ARTICLE 3 – Heures supplémentaires : décompte et rémunération
3.1 Temps de travail effectif Conformément à l’article L 3121-1 du Code du travail, le temps de travail effectif est le temps pendant lequel le salarié est à la disposition de l’employeur et doit se conformer à ses directives sans pouvoir vaquer librement à des occupations personnelles. Dans le cadre de cette définition, sont donc, notamment, exclus du temps de travail effectif :
Les temps d’habillage et de déshabillage,
Tous les temps de pauses, notamment la pause intercalaire obligatoire de 20 mn minimum continues, indépendamment de son paiement par l’entreprise en application des dispositions conventionnelles opposables à ce jour.
Le temps de travail effectif se distingue du temps de présence qui inclut notamment les temps de pause.
Seul le temps de travail effectif est retenu pour déterminer le respect des durées maximales de travail et le seuil de déclenchement du paiement d’éventuelles heures supplémentaires.
3.2 - Temps de pause Dès que le temps de travail quotidien atteint ou dépasse un cumul 6 heures de travail effectif, le salarié bénéficie d’un temps de pause. La durée de la pause ne peut avoir une durée inférieure à 20 minutes continues. Le temps de pause n’est pas considéré comme un temps de travail effectif dès lors que le salarié conserve sa liberté de vaquer à des occupations personnelles. Notamment pour exemples, le temps pris pour se restaurer, se désaltérer, se reposer ou toute autre activité personnelle, sera obligatoirement pris sur le temps de pause et dans la limite de ce dernier. Conformément aux dispositions conventionnelles opposables à ce jour, ce temps de pause intercalaire de 20 mn est rémunéré pour les salariés postés. Pour les salariés assurant, pendant cette pause, la continuité du service sans pouvoir vaquer à des occupations personnelles (« pause appelable »), le temps de pause sera considéré comme temps de travail effectif et rémunéré comme tel. Le temps de pause -qui doit impérativement être pris en continu- est payé par application des dispositions de la convention collective nationale et assimilé à du temps de travail effectif par usage. Le maintien de cette disposition est toutefois dépendant des éventuelles évolutions futures de ladite convention collective et/ou d’une décision de l’employeur.
3.3 – Heures supplémentaires Les heures réalisées au-delà des horaires collectifs de travail posté, ou au-delà de la durée légale de travail (heures supplémentaires) seront effectuées à la demande de l’employeur sous réserve de respecter un délai de prévenance de 7 jours calendaire.

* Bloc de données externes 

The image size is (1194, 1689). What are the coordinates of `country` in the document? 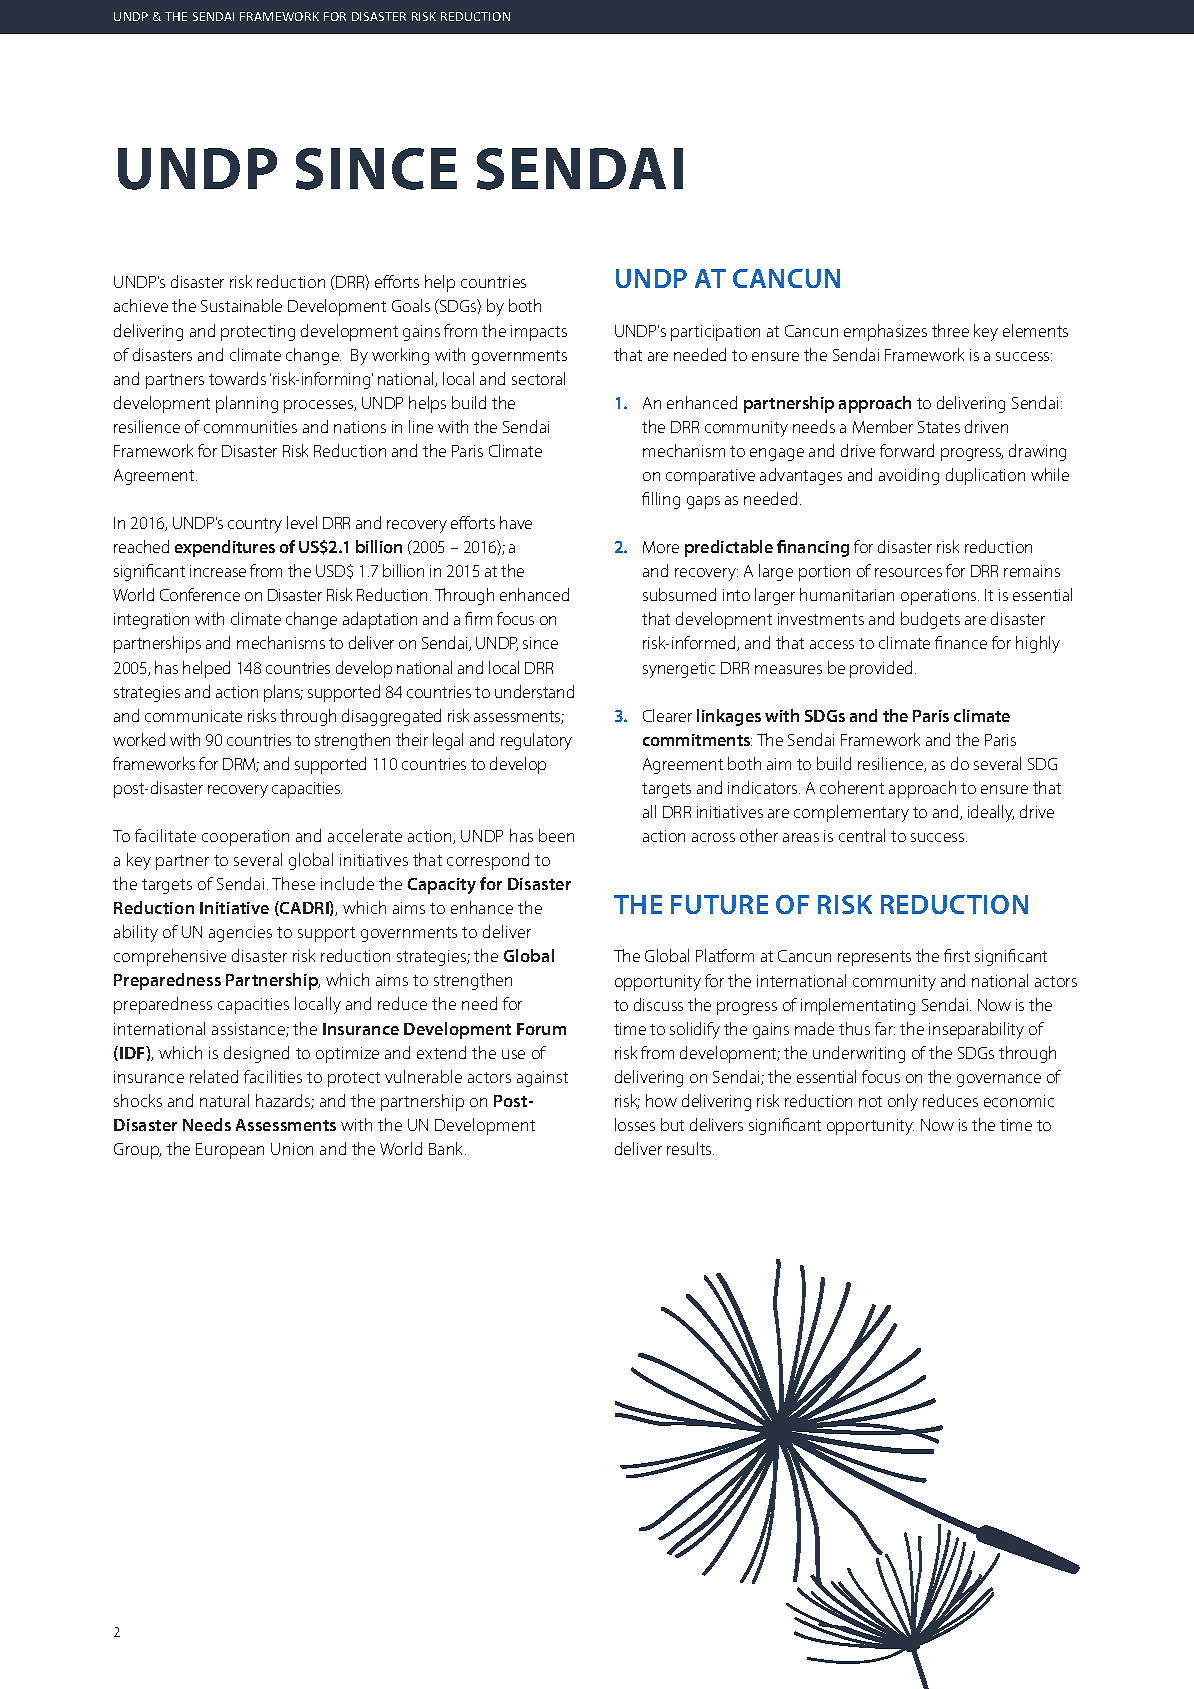 It's located at (255, 525).
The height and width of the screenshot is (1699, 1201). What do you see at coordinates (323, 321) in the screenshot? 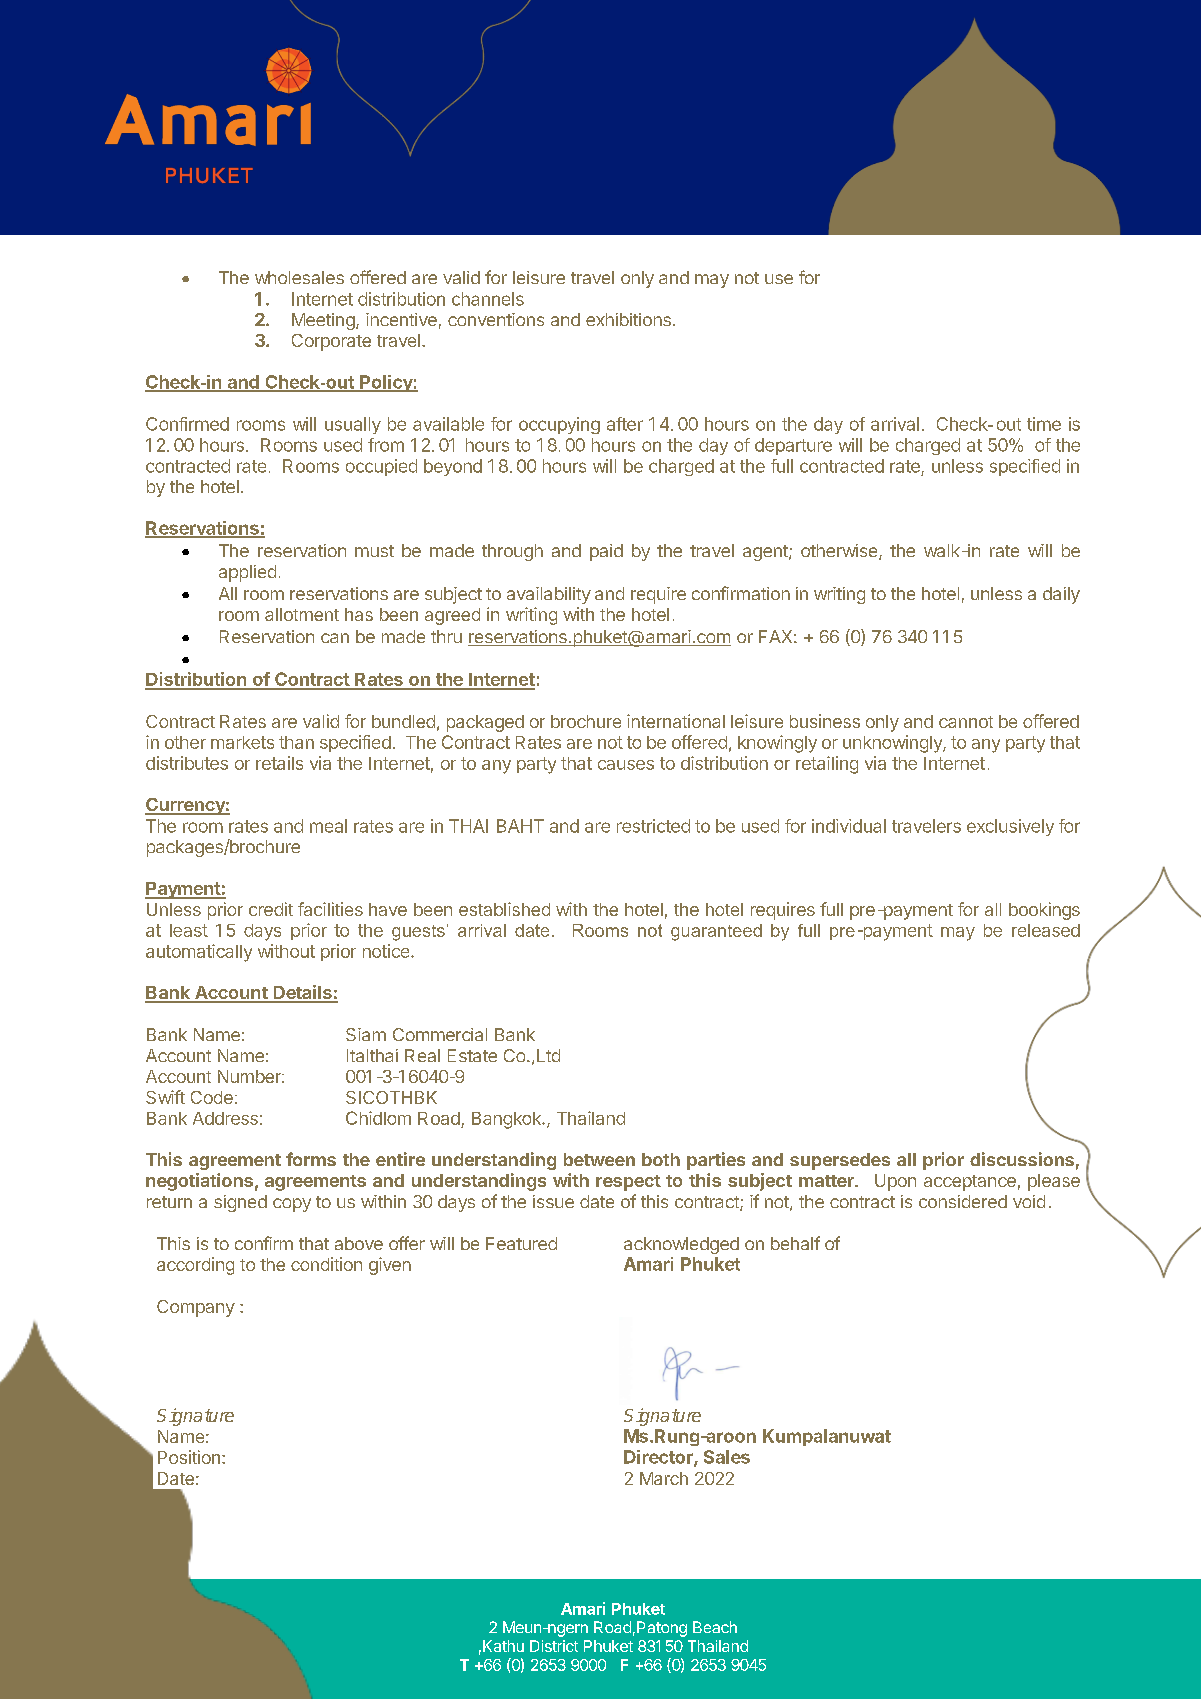
I see `Meeting` at bounding box center [323, 321].
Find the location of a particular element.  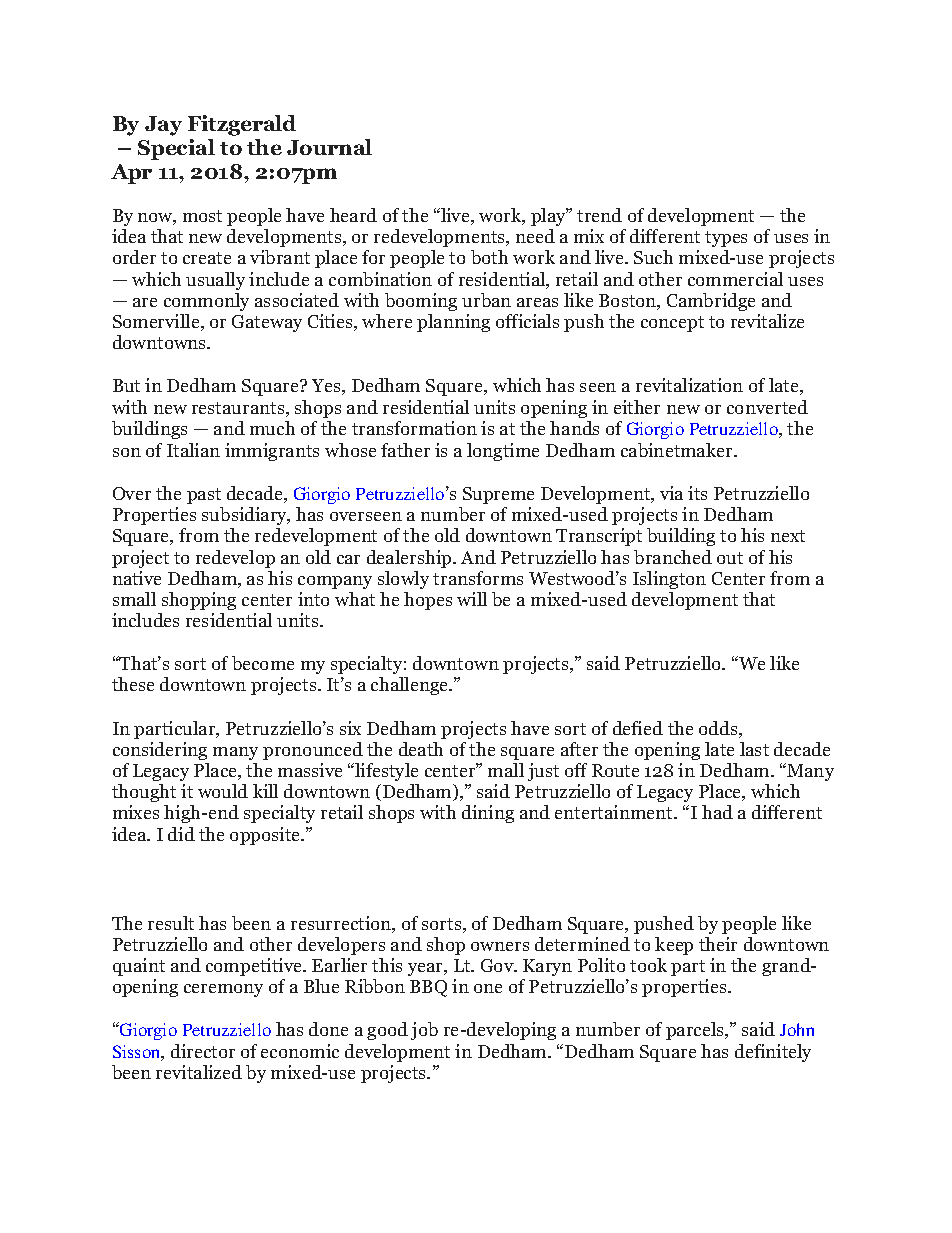

Journal is located at coordinates (329, 147).
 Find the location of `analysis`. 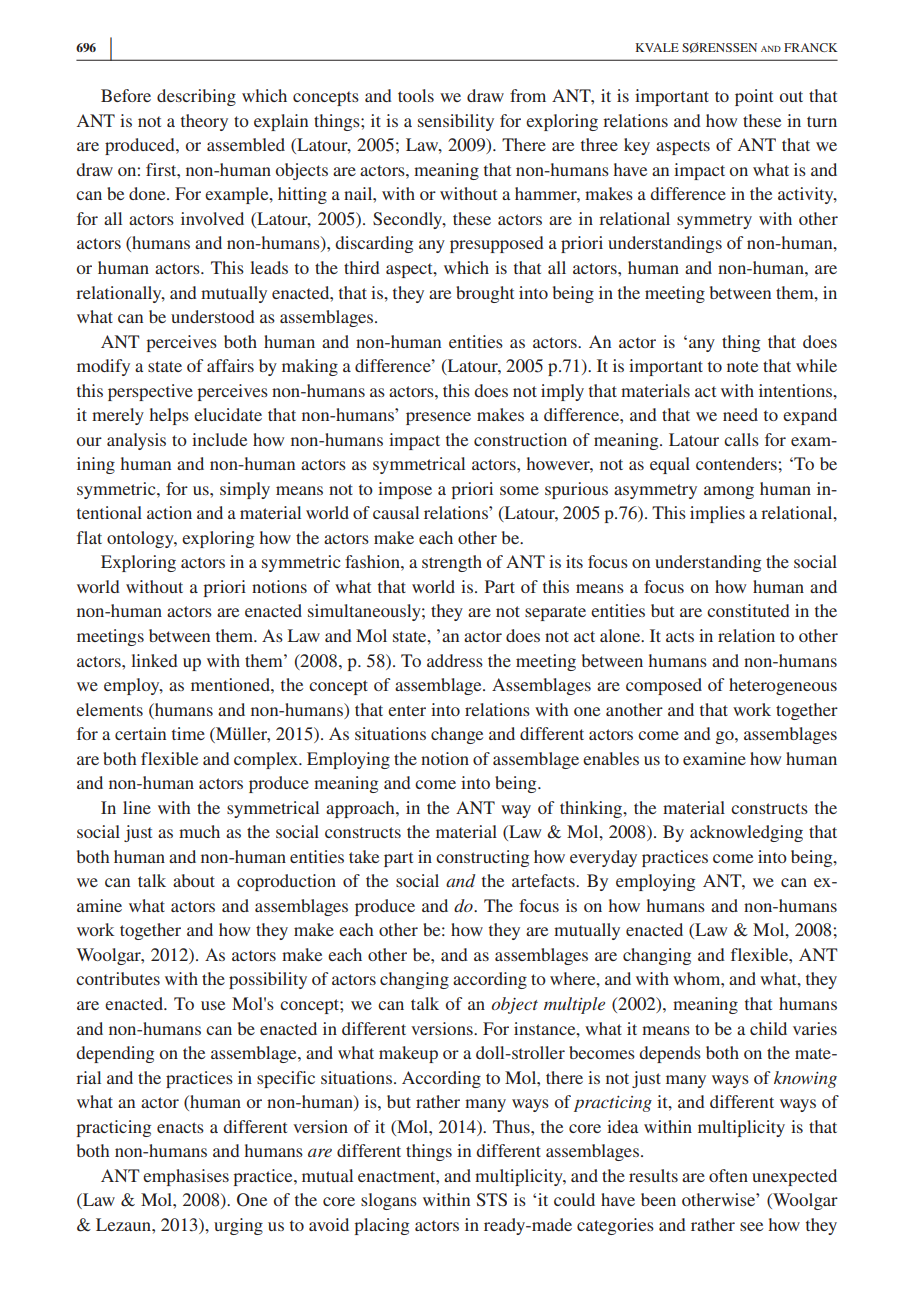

Le décompte des heures en sus ou supplémentaires s’effectue à l’issue de la période de référence d’une semaine de 35 heures.
Le paiement des heures en sus ou supplémentaires (celles-ci étant impérativement rattachées à des semaines complètes) aura lieu sur le mois où elles sont réalisées ou au plus tard le mois suivant dans le cas où elles seraient effectuées après la clôture de la paie.
ARTICLE 4 – Suivi de la mise en œuvre et clause de revoyure
Un comité de suivi est mis en place avec le CSE suivant le calendrier de revoyure fixé ci-après :
17/06/2025 : 1er point de suivi
09/09/2025 : 2ème point de suivi
02/12/2025 : Revue de l’accord et organisation 2026
ARTICLE 5 – Date d’effet et révision
Le présent accord entrera en vigueur à compter du 1er avril 2025 et fera l’objet d’une remise en main propre contre décharge à chaque salarié concerné. Il est conclu pour une durée d’un an.